*PROBLEM 1*. In the boreal forestry unit description, with whom does the unit partner to promote international cooperation in boreal forestry research?
*PROBLEM 2*. Carry on the boreal forestry unit description after its final sentence, keeping its tone.

*PASSAGE TO READ*.
Patricia Raymond, Canada

About Unit

Our unit seeks to provide a direction for future management and silviculture of boreal forests and to identify knowledge gaps between research and practical prospects. As knowledge transfer facilitators, we offer activities accessible to scientists and practitioners. In partnership with research groups, institutes, companies, private forest owners and government, we promote international cooperation in boreal forestry research. Our main research areas include innovative silvicultural practices, boreal mixedwood management, forest growth and yield and disturbance-based management.

*DATA FOR REVIEW*.
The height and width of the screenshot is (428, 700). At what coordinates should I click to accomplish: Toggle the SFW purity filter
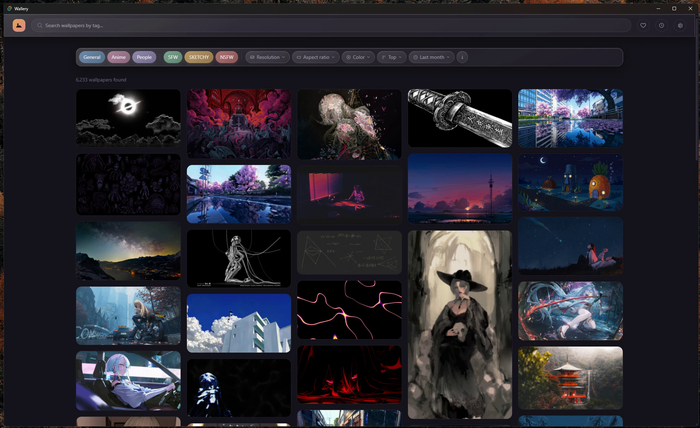173,57
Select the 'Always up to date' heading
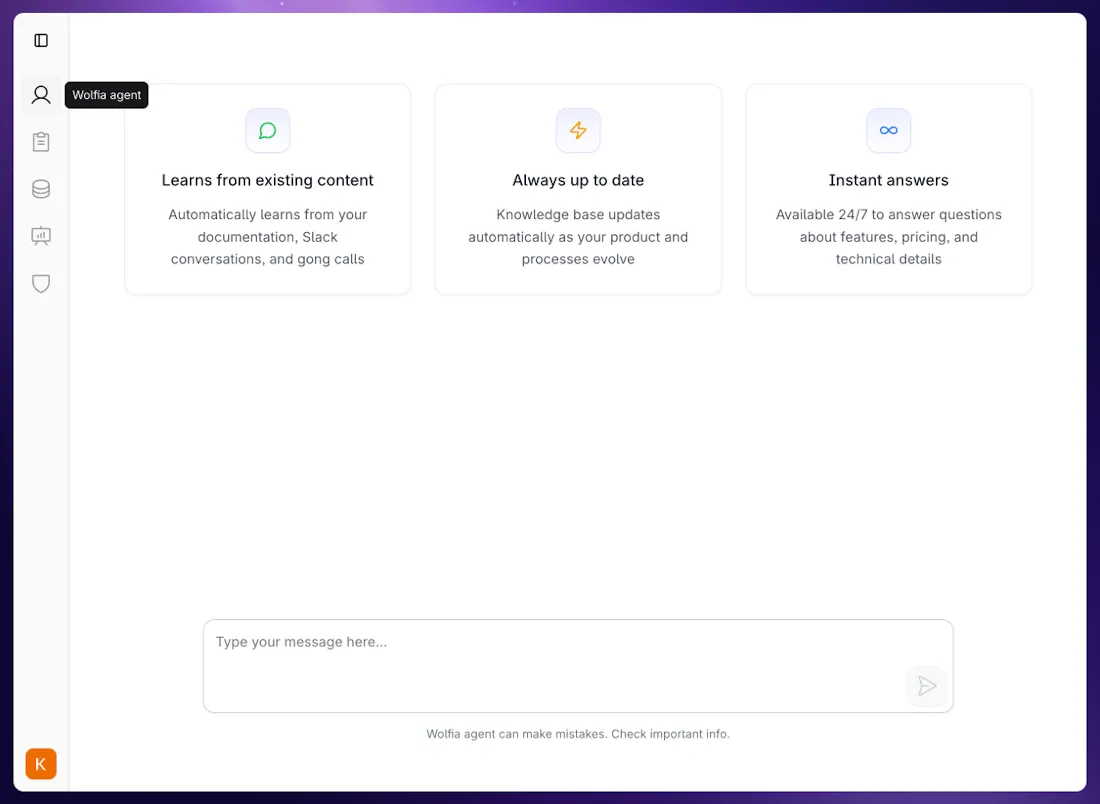This screenshot has width=1100, height=804. point(578,180)
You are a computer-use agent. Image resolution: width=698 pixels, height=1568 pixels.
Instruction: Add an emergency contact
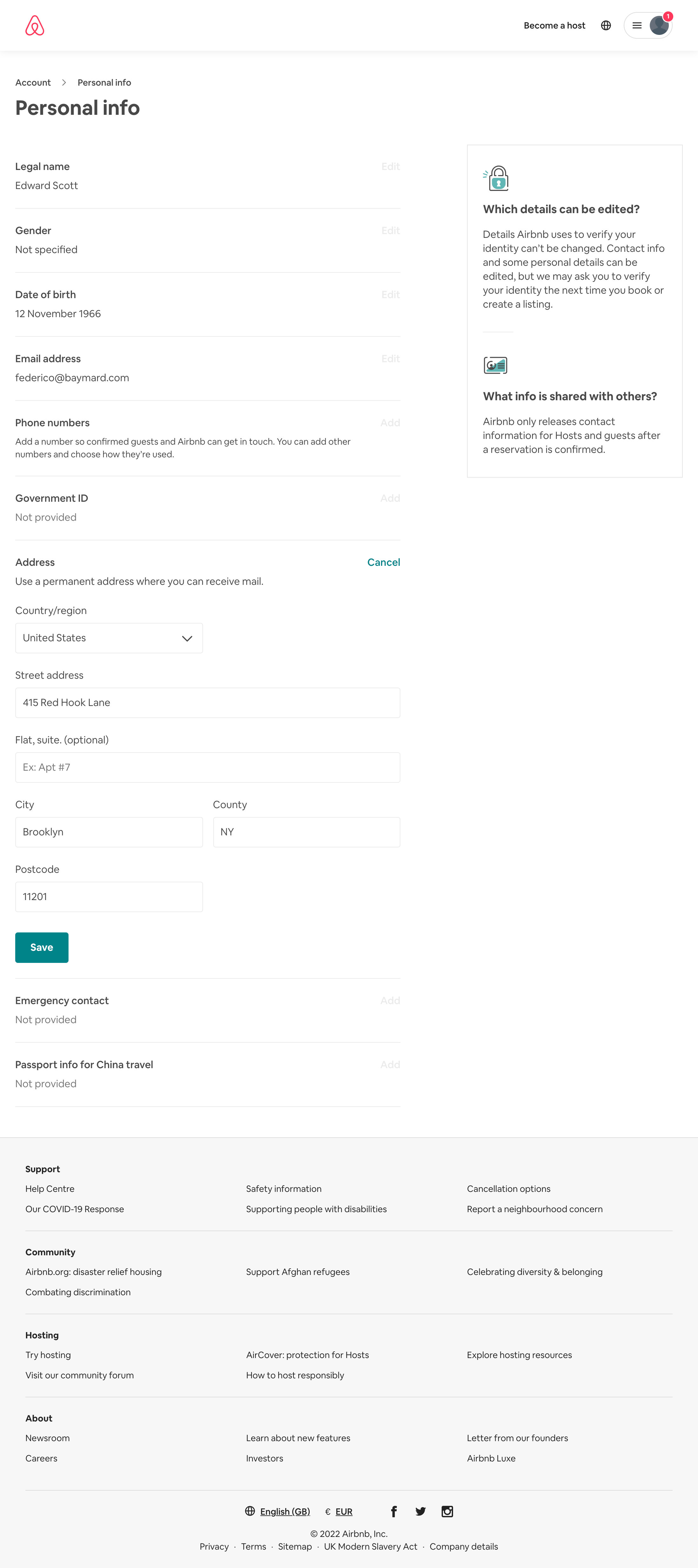click(x=391, y=1000)

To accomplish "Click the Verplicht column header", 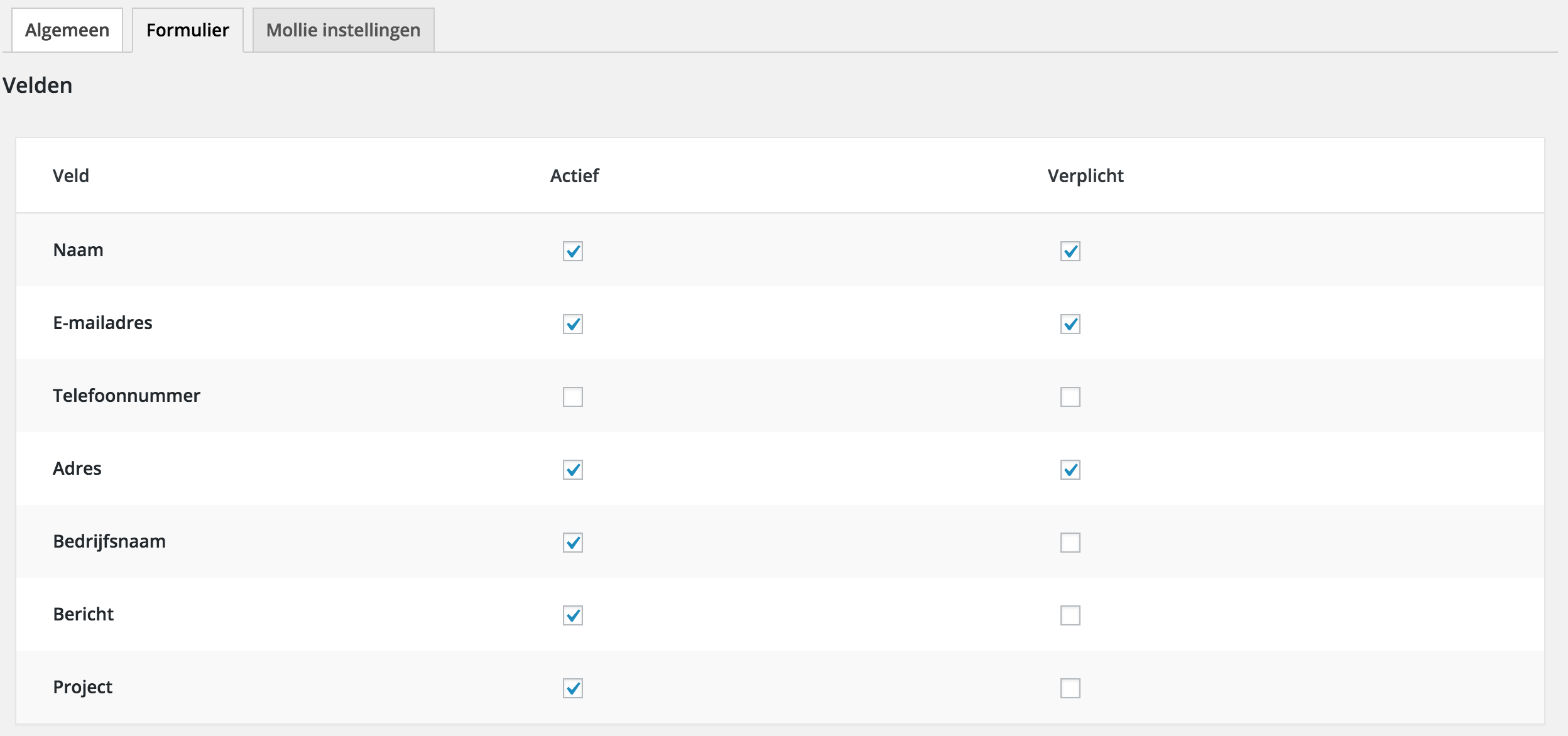I will tap(1086, 176).
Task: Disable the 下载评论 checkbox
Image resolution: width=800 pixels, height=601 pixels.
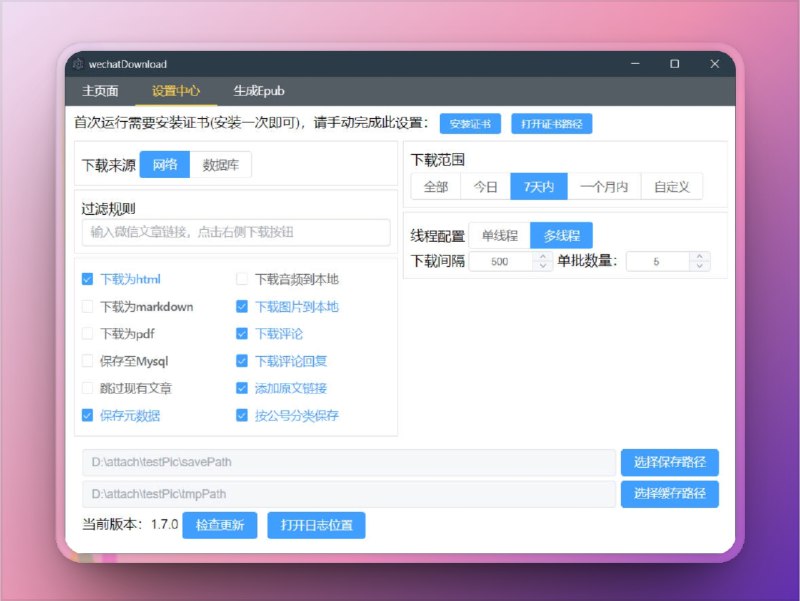Action: pyautogui.click(x=242, y=334)
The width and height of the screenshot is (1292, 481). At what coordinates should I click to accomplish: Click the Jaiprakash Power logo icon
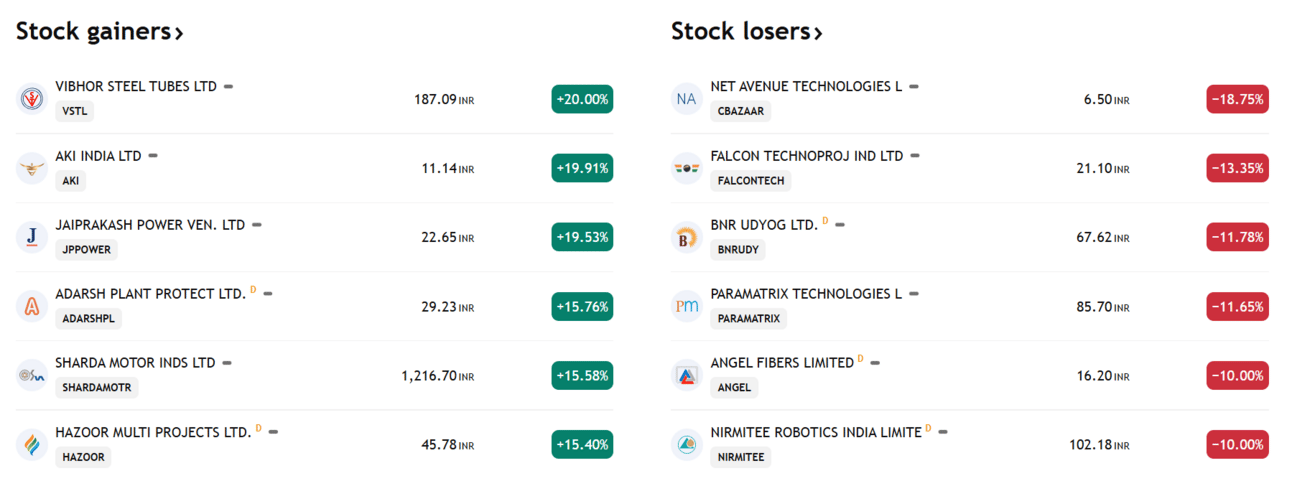tap(32, 237)
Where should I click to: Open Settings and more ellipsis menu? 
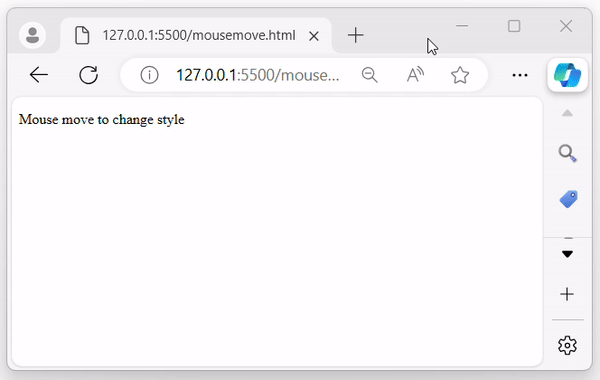click(520, 75)
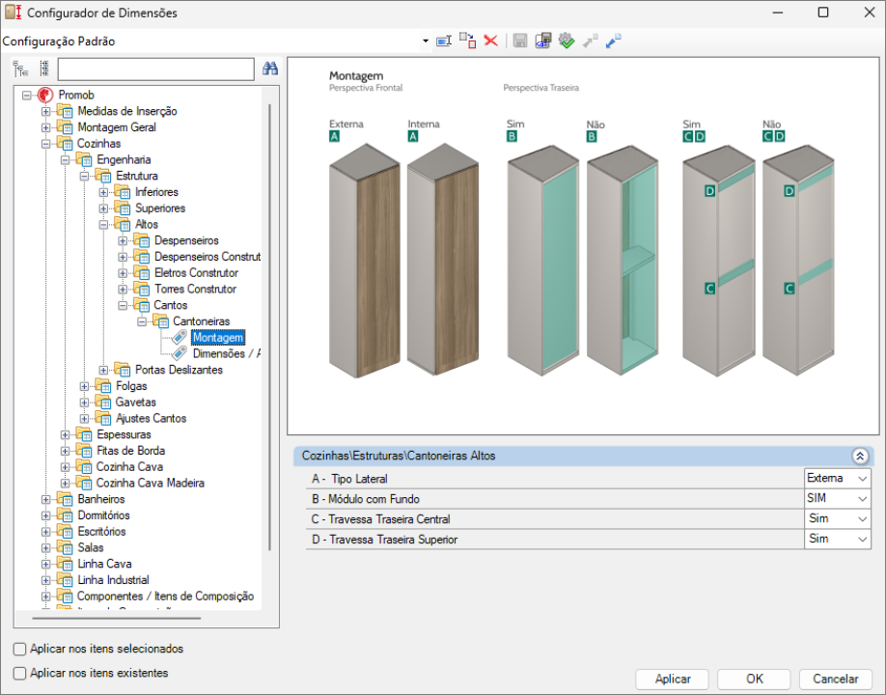The width and height of the screenshot is (886, 695).
Task: Enable Aplicar nos itens selecionados checkbox
Action: tap(20, 649)

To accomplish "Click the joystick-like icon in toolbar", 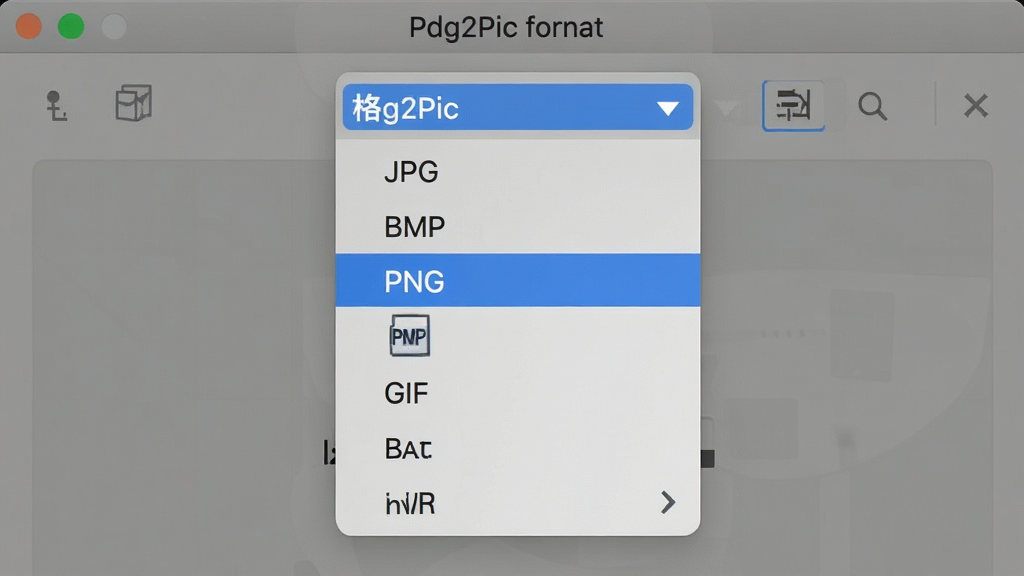I will [x=56, y=106].
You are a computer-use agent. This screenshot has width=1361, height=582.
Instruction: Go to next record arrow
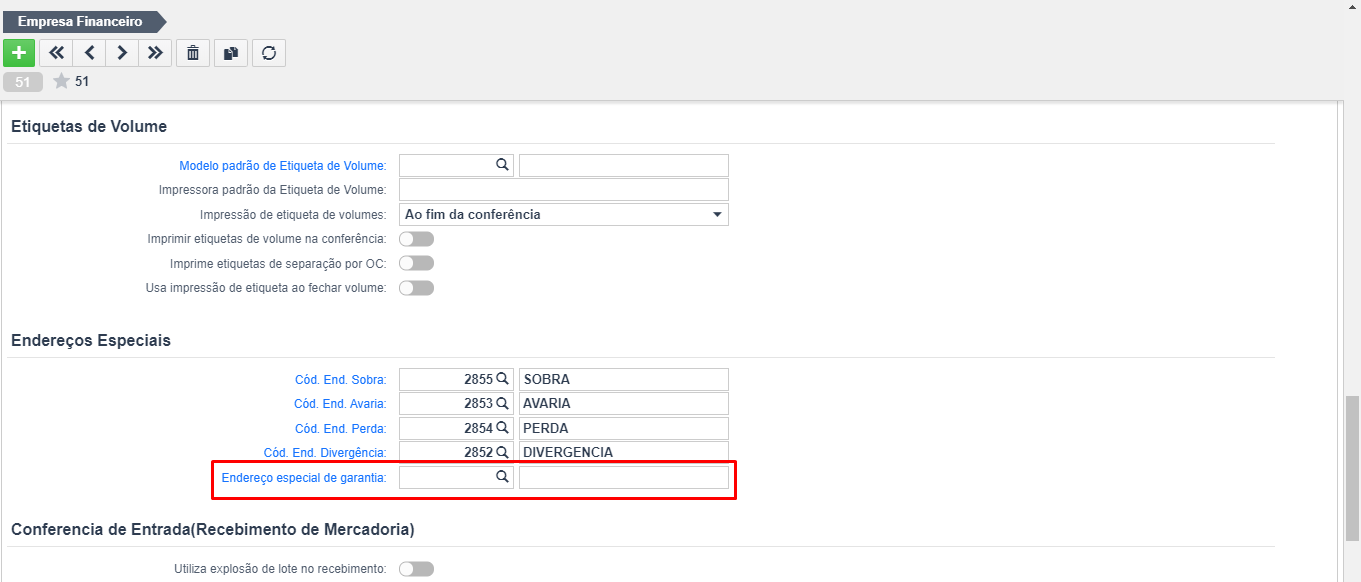tap(122, 53)
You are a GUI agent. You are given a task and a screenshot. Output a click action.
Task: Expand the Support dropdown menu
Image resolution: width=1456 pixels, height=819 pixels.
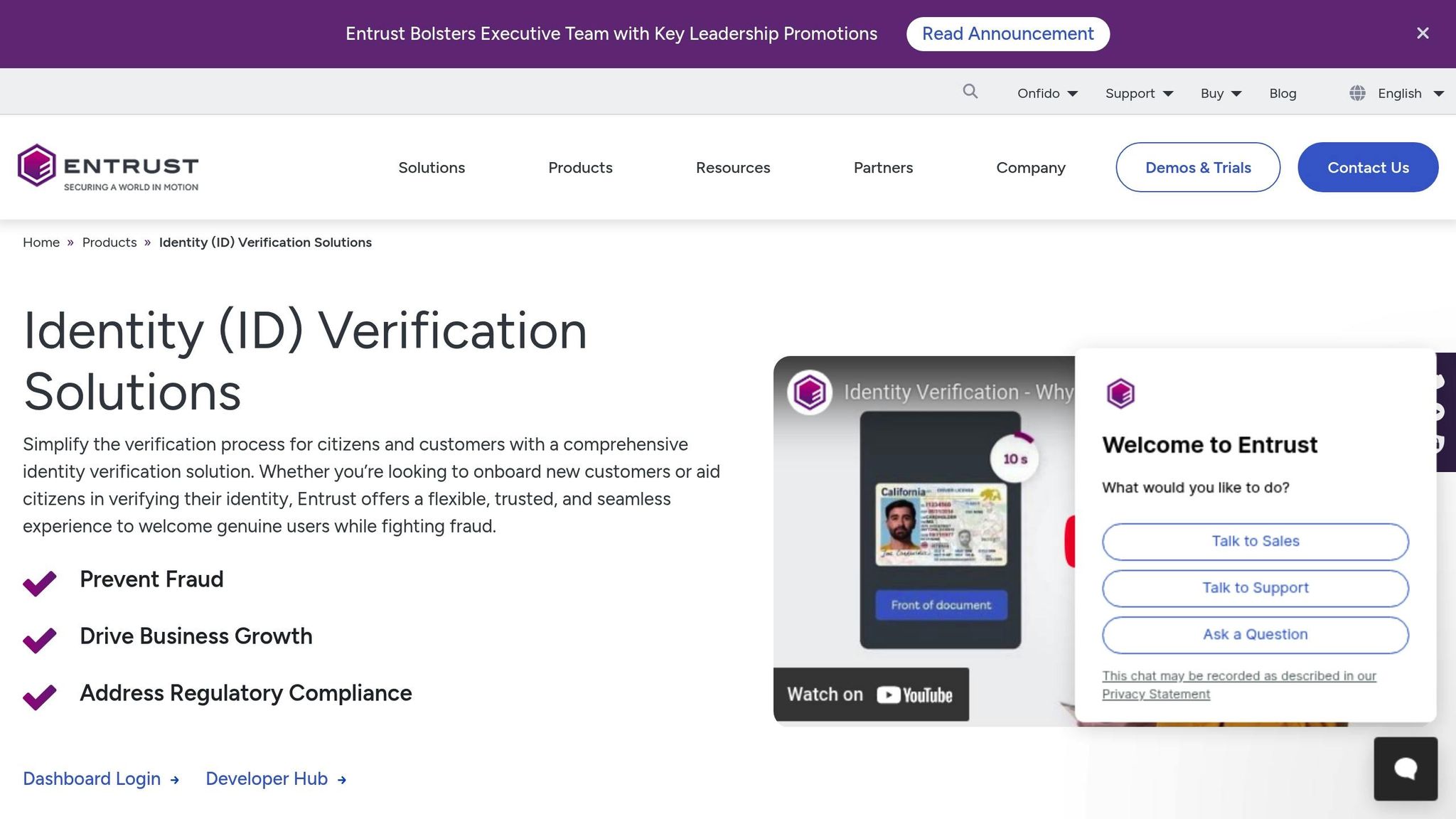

*OUTPUT 1*. Research groups, institutes, companies, private forest owners and government.

*OUTPUT 2*.
State of Knowledge

Climate change is expected to modify the patterns and extent of natural disturbance regimes caused by wildfire, wind, insects and diseases in boreal forests throughout the world. These global changes can affect forest health and ecosystem services and compound the effects of anthropogenic disturbances such as logging. In some cases, large-scale application of even-aged systems may alter a forest’s structure, and consequently, its resilience to stress and biodiversity. Diversifying management practices and silvicultural systems at various scales through disturbance-based management or continuous-cover forestry could be part of the solution. Adopting mixed-species silviculture in boreal forests could also help to improve boreal forest resistance and resilience to stressors. Nevertheless, many questions remain regarding boreal forest management in the context of global change, particularly regarding ways to conciliate different—and sometimes contradictory—objectives such as wood production, wildlife habitat management and carbon sequestration. To face this uncertainty, forest owners and managers need more guidance and tools to support their decisions.